AUBURN, CA (MPG) - A new system of public transit may be coming to Olympic Valley and Alpine Meadows to serve visitors and residents alike, with the Placer County Board of Supervisors today providing preliminary approval for the effort.

The approval moves forward a petition from lodging operators and ski resorts to form a tourist-based improvement district in Olympic Valley and Alpine Meadows. If approved it would add a 1 percent assessment on gross lodging revenue within the new district and a 1 percent assessment on Squaw Valley and Alpine Meadows single-day lift tickets to implement a micro mass transit system.

The system would be privately operated and offer an on-demand shuttle service within and between Olympic Valley and Alpine Meadows, transporting riders to requested destinations not served by existing transit routes while offering connections to the regional TART transit system. 

Two short-term pilot programs operated between the busy Christmas and New Year holiday and during the World Cup Ski Races that occurred in 2017 proved successful. 

“Data shows that despite the county’s increased investment into the TART Systems Plan, the North Lake Tahoe region still lags mountain resort competitors in transit frequency, hours of operation and passengers served,” said Jennifer Merchant, Placer County’s deputy county executive officer for Lake Tahoe.

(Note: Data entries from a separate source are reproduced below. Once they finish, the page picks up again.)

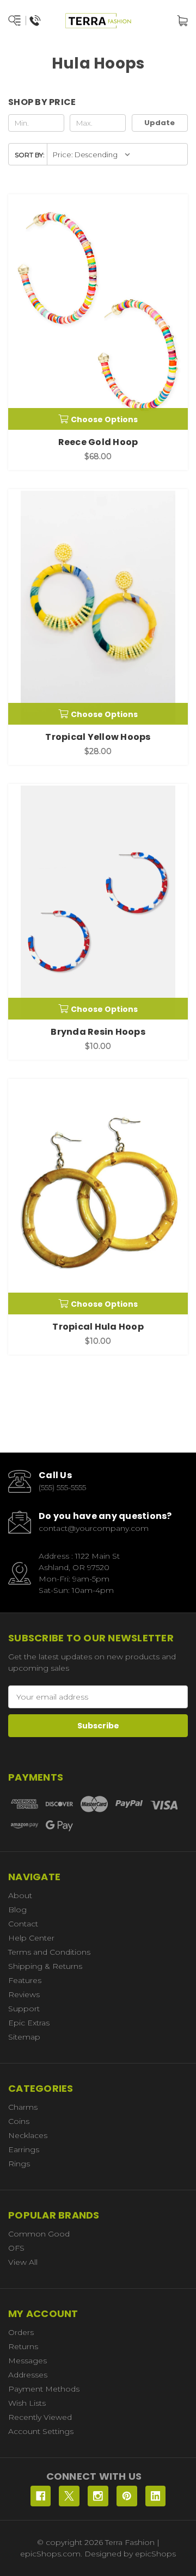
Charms (23, 2107)
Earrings (23, 2149)
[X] (69, 2496)
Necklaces (27, 2135)
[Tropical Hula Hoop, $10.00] (98, 1196)
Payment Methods (43, 2389)
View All (23, 2262)
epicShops (155, 2554)
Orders (21, 2332)
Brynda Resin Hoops (98, 1032)
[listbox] (92, 154)
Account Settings (41, 2431)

State law requires that prior to today’s board consideration of the resolution of intent to form the proposed district, petitions from properties representing more than 50 percent of the revenue to be collected by the proposed assessment be submitted to the county. Affirmative petitions in support of the micro mass transit system were submitted on behalf of Squaw Valley Lodge, Squaw Valley Inn, Red Wolf Lodge, Christy Inn Lodge, Village Inn Owners Association, Squaw Tahoe Resort, Squaw Valley Ski Holdings and others, totaling 62.5 percent of the total revenue expected to be collected. 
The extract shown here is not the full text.